**Stated goal**
Rewrite the items from the line with "This screenshot has" up to and including the line with "center [294, 321].", swapping "screenshot" for "image" and changing nothing else. Omit the pictures from your answer.
— Begin Supplied entries —
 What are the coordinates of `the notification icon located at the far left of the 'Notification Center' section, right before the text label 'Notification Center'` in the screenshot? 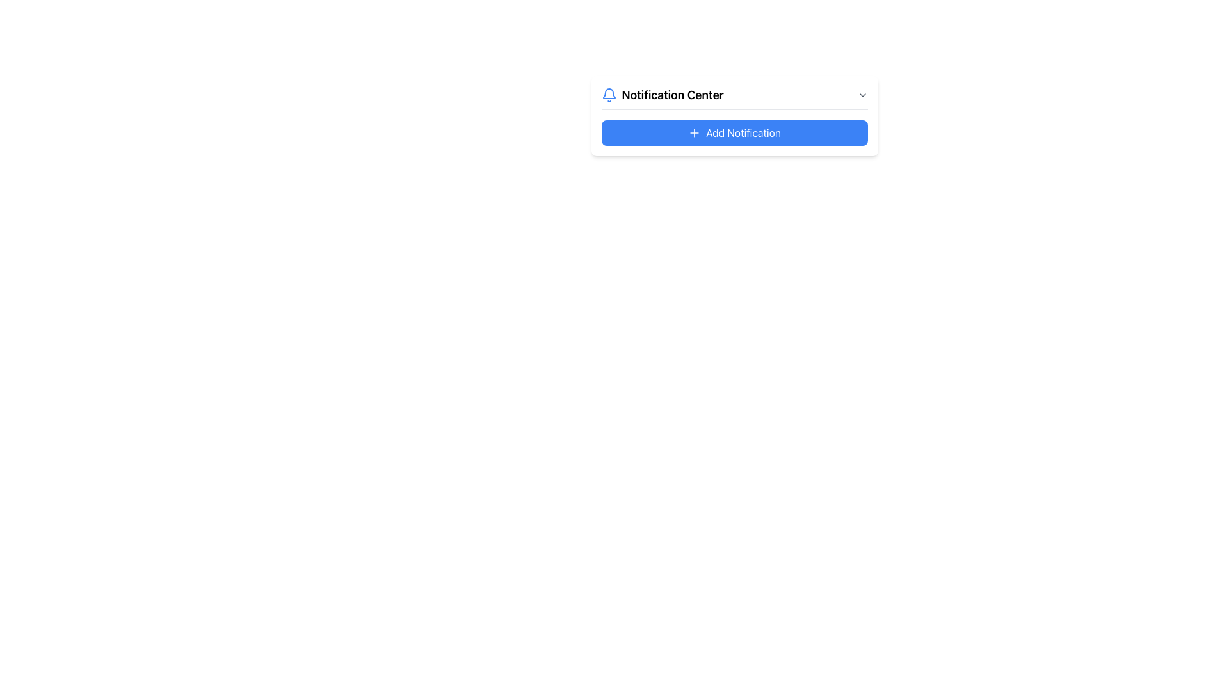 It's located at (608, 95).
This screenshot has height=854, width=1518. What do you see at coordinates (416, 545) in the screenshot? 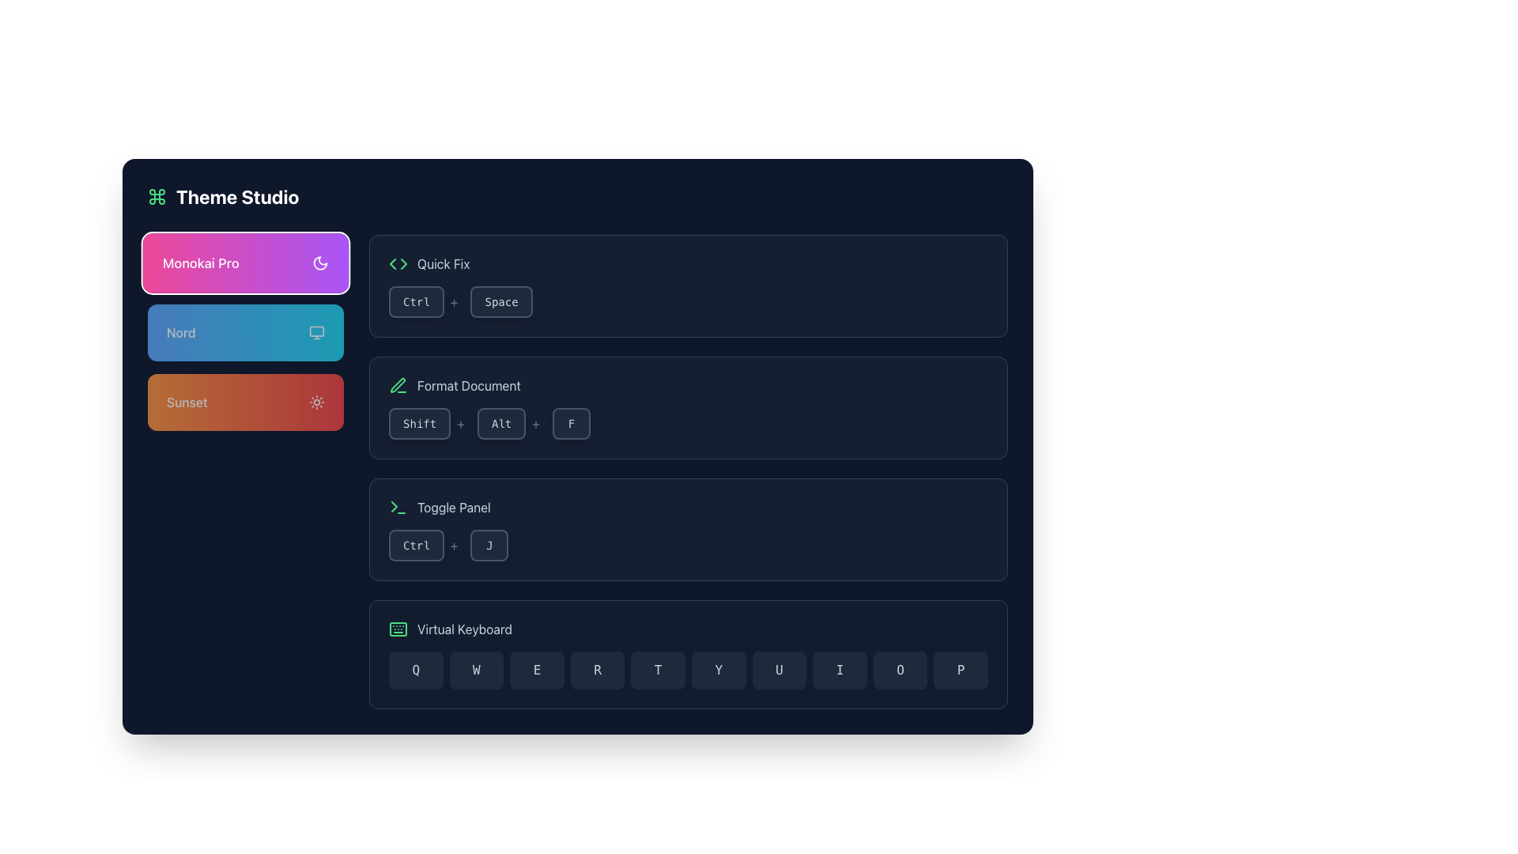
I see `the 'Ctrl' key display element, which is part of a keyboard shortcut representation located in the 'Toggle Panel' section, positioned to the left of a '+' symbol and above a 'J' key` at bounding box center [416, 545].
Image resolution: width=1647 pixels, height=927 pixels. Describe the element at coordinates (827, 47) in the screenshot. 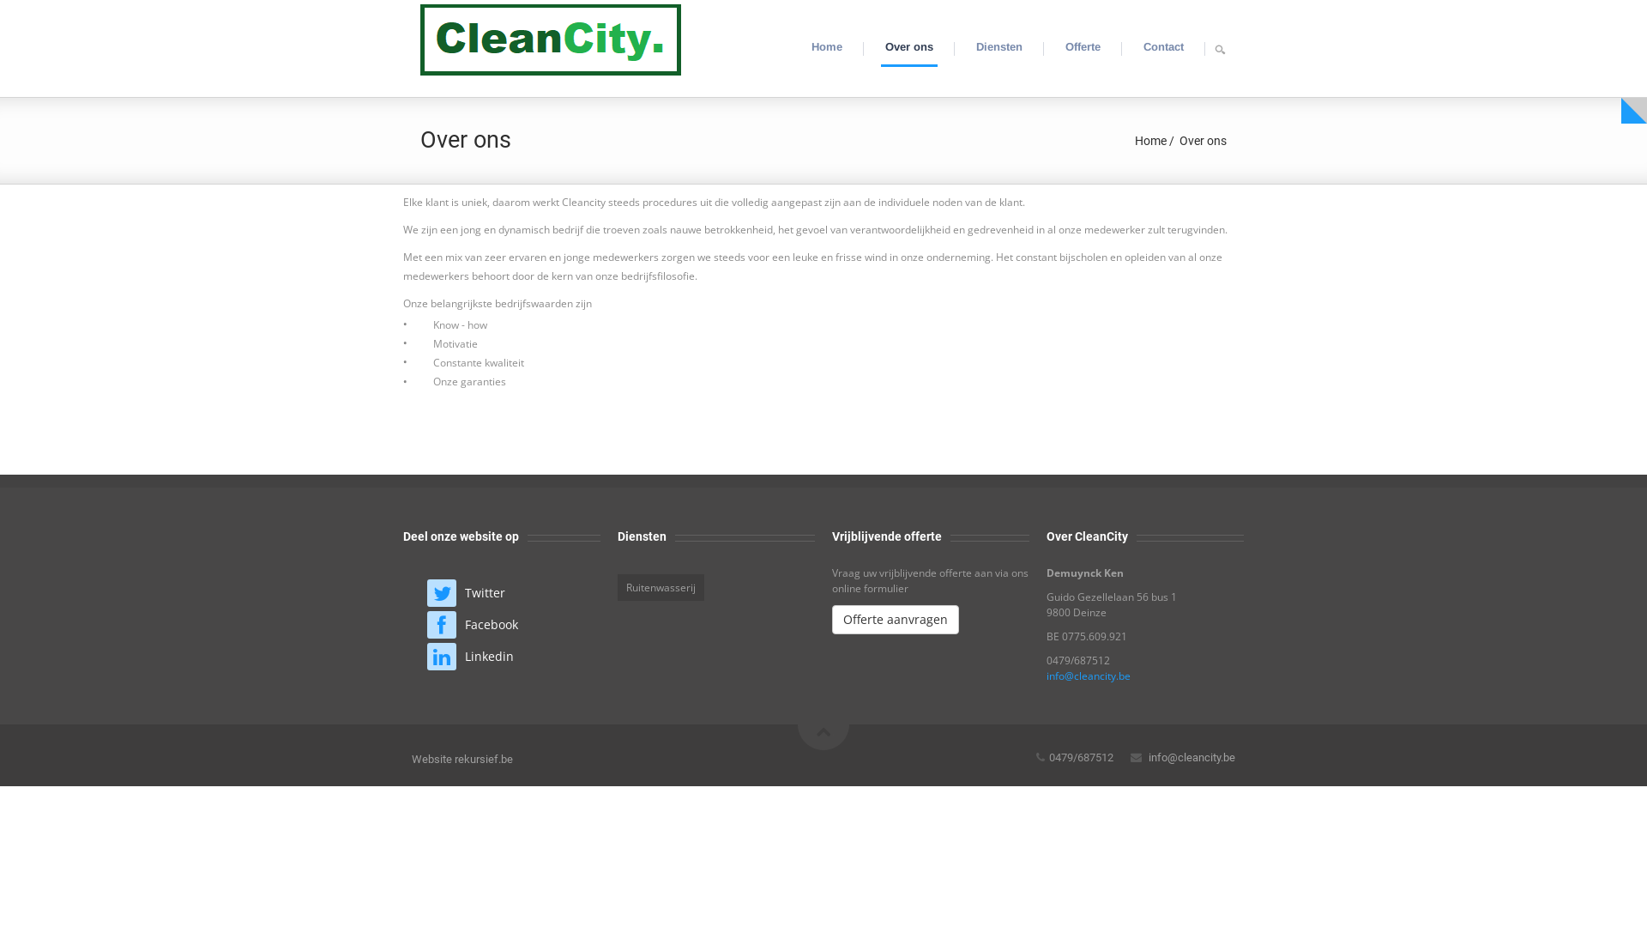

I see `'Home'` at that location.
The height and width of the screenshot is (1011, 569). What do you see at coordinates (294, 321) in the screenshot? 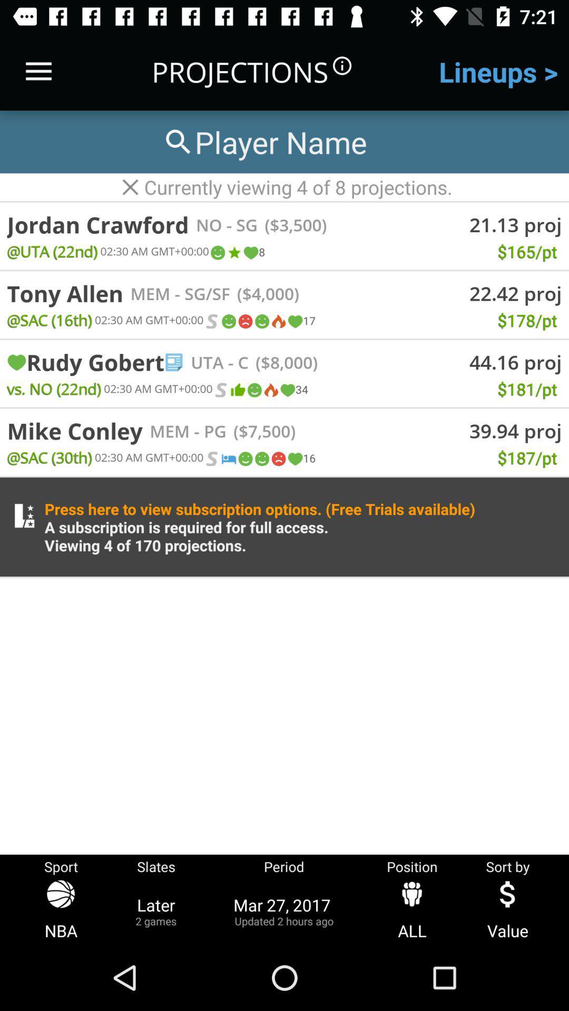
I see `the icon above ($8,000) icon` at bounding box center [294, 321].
— End Supplied entries —
— Begin Supplied entries —
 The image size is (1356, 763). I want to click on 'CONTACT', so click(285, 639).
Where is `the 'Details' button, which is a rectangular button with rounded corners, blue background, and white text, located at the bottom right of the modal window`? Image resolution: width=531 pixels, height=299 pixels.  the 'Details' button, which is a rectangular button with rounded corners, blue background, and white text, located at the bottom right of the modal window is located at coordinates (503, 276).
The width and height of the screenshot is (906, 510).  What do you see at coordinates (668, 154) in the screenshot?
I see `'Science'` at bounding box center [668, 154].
— End Supplied entries —
**Exercise answer**
This image has height=854, width=1518. What do you see at coordinates (416, 545) in the image? 
I see `the 'Ctrl' key display element, which is part of a keyboard shortcut representation located in the 'Toggle Panel' section, positioned to the left of a '+' symbol and above a 'J' key` at bounding box center [416, 545].
Image resolution: width=1647 pixels, height=927 pixels. Describe the element at coordinates (827, 47) in the image. 

I see `'Home'` at that location.
The height and width of the image is (1011, 569). What do you see at coordinates (294, 321) in the image? 
I see `the icon above ($8,000) icon` at bounding box center [294, 321].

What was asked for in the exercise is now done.